About this task. Copy out every line of the data below, keeping each word, number and space the same.

Material for the task.
%%
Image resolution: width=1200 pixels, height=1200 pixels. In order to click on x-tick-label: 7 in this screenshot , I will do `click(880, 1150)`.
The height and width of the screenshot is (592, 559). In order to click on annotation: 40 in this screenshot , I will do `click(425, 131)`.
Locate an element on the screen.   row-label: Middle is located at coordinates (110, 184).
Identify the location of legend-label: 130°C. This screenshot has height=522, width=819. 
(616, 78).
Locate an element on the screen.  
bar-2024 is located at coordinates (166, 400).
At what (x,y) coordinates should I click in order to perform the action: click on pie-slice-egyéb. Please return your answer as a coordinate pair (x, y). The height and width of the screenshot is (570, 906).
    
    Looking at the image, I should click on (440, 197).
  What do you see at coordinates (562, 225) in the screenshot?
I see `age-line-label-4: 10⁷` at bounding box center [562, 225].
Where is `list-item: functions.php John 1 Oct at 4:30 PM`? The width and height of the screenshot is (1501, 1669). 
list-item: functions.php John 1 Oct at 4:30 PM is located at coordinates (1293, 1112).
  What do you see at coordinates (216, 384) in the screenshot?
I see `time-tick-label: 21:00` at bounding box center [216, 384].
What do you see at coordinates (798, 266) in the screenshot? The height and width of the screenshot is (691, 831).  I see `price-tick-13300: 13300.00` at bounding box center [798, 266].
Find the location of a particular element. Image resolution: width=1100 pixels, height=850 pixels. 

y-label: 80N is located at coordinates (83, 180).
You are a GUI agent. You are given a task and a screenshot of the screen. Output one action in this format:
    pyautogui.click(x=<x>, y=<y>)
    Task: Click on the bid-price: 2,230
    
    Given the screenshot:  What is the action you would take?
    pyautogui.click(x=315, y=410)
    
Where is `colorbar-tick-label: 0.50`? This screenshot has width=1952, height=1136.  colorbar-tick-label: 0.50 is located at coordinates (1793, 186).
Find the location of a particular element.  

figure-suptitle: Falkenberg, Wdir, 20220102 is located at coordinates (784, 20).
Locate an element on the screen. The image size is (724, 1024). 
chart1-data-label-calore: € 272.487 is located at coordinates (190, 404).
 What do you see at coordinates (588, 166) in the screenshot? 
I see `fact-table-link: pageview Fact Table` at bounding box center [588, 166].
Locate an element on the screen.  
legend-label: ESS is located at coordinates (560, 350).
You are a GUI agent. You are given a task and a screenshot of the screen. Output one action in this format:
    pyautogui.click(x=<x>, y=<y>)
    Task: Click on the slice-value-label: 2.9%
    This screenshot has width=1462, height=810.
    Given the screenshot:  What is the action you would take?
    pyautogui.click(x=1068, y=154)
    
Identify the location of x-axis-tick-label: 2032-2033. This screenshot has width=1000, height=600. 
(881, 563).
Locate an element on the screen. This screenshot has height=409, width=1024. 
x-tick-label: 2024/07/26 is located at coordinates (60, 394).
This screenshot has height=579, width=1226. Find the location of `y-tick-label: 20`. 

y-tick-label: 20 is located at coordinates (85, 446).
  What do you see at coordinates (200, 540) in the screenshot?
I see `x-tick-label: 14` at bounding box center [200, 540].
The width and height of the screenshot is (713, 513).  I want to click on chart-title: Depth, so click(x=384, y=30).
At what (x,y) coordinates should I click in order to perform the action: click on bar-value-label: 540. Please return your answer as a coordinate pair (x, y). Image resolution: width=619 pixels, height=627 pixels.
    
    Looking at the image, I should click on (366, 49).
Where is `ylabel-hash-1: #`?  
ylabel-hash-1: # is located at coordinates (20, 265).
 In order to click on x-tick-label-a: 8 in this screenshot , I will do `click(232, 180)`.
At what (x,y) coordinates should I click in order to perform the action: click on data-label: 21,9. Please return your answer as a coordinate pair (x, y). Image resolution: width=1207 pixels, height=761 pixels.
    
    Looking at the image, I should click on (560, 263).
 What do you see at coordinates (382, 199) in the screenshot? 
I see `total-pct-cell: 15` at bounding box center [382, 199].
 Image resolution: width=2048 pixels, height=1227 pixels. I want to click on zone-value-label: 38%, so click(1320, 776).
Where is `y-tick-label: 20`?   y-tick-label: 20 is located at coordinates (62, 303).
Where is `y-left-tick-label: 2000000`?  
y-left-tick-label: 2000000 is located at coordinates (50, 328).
%%
Expected answer.
Image resolution: width=1200 pixels, height=1200 pixels. In order to click on x-tick-label: 7 in this screenshot , I will do `click(880, 1150)`.
The height and width of the screenshot is (592, 559). In order to click on annotation: 40 in this screenshot , I will do `click(425, 131)`.
Locate an element on the screen.   row-label: Middle is located at coordinates (110, 184).
Identify the location of legend-label: 130°C. This screenshot has height=522, width=819. 
(616, 78).
Locate an element on the screen.  
bar-2024 is located at coordinates (166, 400).
At what (x,y) coordinates should I click in order to perform the action: click on pie-slice-egyéb. Please return your answer as a coordinate pair (x, y). The height and width of the screenshot is (570, 906).
    
    Looking at the image, I should click on (440, 197).
  What do you see at coordinates (562, 225) in the screenshot?
I see `age-line-label-4: 10⁷` at bounding box center [562, 225].
Where is `list-item: functions.php John 1 Oct at 4:30 PM`? The width and height of the screenshot is (1501, 1669). 
list-item: functions.php John 1 Oct at 4:30 PM is located at coordinates (1293, 1112).
  What do you see at coordinates (216, 384) in the screenshot?
I see `time-tick-label: 21:00` at bounding box center [216, 384].
What do you see at coordinates (798, 266) in the screenshot? The height and width of the screenshot is (691, 831).  I see `price-tick-13300: 13300.00` at bounding box center [798, 266].
Find the location of a particular element. Image resolution: width=1100 pixels, height=850 pixels. 

y-label: 80N is located at coordinates (83, 180).
You are a GUI agent. You are given a task and a screenshot of the screen. Output one action in this format:
    pyautogui.click(x=<x>, y=<y>)
    Task: Click on the bid-price: 2,230
    
    Given the screenshot:  What is the action you would take?
    pyautogui.click(x=315, y=410)
    
Where is `colorbar-tick-label: 0.50`? This screenshot has width=1952, height=1136.  colorbar-tick-label: 0.50 is located at coordinates (1793, 186).
Find the location of a particular element.  

figure-suptitle: Falkenberg, Wdir, 20220102 is located at coordinates (784, 20).
Locate an element on the screen. The image size is (724, 1024). 
chart1-data-label-calore: € 272.487 is located at coordinates (190, 404).
 What do you see at coordinates (588, 166) in the screenshot? 
I see `fact-table-link: pageview Fact Table` at bounding box center [588, 166].
Locate an element on the screen.  
legend-label: ESS is located at coordinates (560, 350).
You are a GUI agent. You are given a task and a screenshot of the screen. Output one action in this format:
    pyautogui.click(x=<x>, y=<y>)
    Task: Click on the slice-value-label: 2.9%
    This screenshot has width=1462, height=810.
    Given the screenshot:  What is the action you would take?
    pyautogui.click(x=1068, y=154)
    
Identify the location of x-axis-tick-label: 2032-2033. This screenshot has width=1000, height=600. 
(881, 563).
Locate an element on the screen. This screenshot has height=409, width=1024. 
x-tick-label: 2024/07/26 is located at coordinates (60, 394).
This screenshot has height=579, width=1226. Find the location of `y-tick-label: 20`. 

y-tick-label: 20 is located at coordinates (85, 446).
  What do you see at coordinates (200, 540) in the screenshot?
I see `x-tick-label: 14` at bounding box center [200, 540].
The width and height of the screenshot is (713, 513).  I want to click on chart-title: Depth, so click(x=384, y=30).
At what (x,y) coordinates should I click in order to perform the action: click on bar-value-label: 540. Please return your answer as a coordinate pair (x, y). Image resolution: width=619 pixels, height=627 pixels.
    
    Looking at the image, I should click on (366, 49).
Where is `ylabel-hash-1: #`?  
ylabel-hash-1: # is located at coordinates (20, 265).
 In order to click on x-tick-label-a: 8 in this screenshot , I will do `click(232, 180)`.
At what (x,y) coordinates should I click in order to perform the action: click on data-label: 21,9. Please return your answer as a coordinate pair (x, y). Image resolution: width=1207 pixels, height=761 pixels.
    
    Looking at the image, I should click on (560, 263).
 What do you see at coordinates (382, 199) in the screenshot? 
I see `total-pct-cell: 15` at bounding box center [382, 199].
 Image resolution: width=2048 pixels, height=1227 pixels. I want to click on zone-value-label: 38%, so click(1320, 776).
Where is `y-tick-label: 20`?   y-tick-label: 20 is located at coordinates (62, 303).
Where is `y-left-tick-label: 2000000`?  
y-left-tick-label: 2000000 is located at coordinates (50, 328).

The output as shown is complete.